* [DESCRIPTION OF THE TASK] Leaving out all pictures, retype the records exactly.

BEGIN MATERIAL SHOWN

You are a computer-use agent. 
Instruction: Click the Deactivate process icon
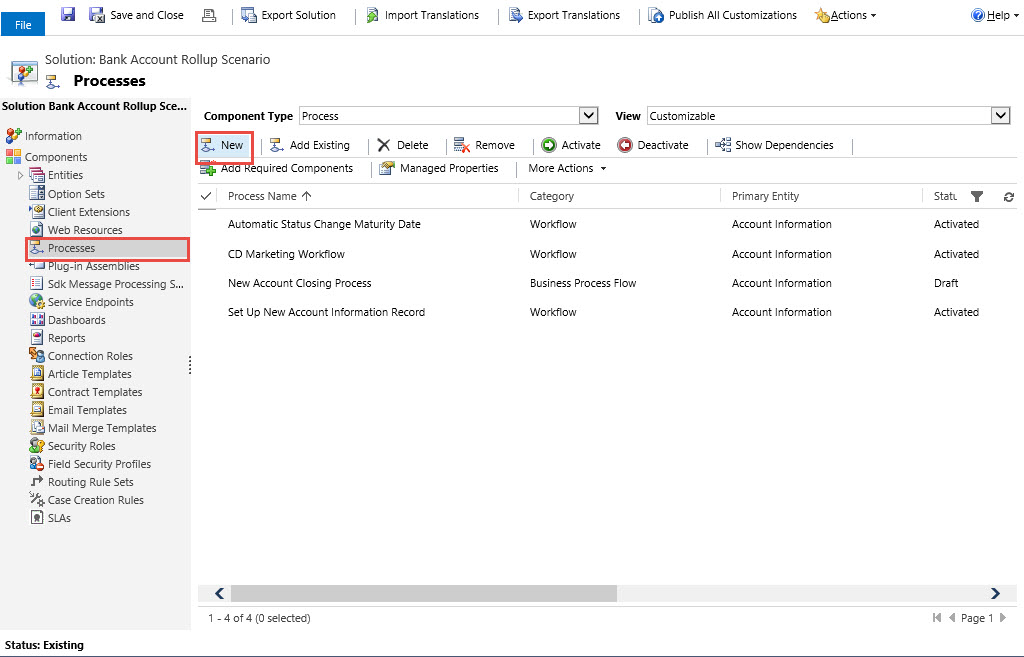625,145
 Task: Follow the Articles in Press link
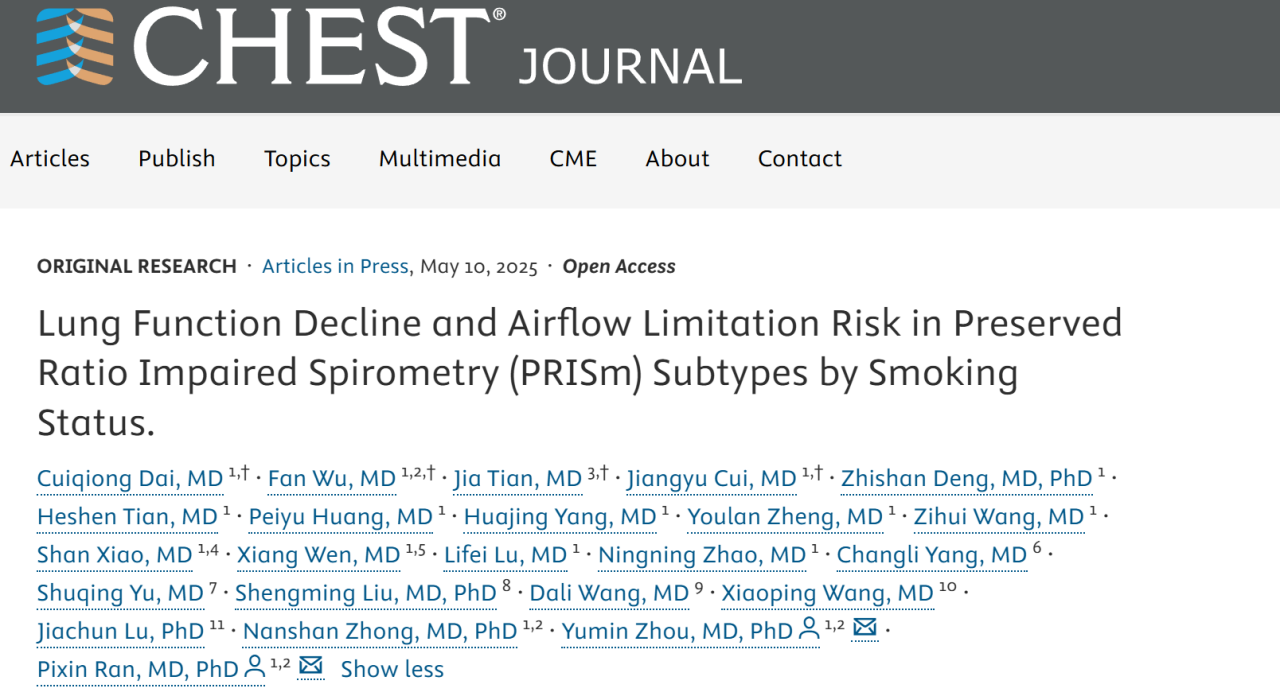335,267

END MATERIAL SHOWN

* [TASK SOLUTION]
You are a computer-use agent. 
Instruction: Click the Deactivate process icon
625,145
 Task: Follow the Articles in Press link
335,267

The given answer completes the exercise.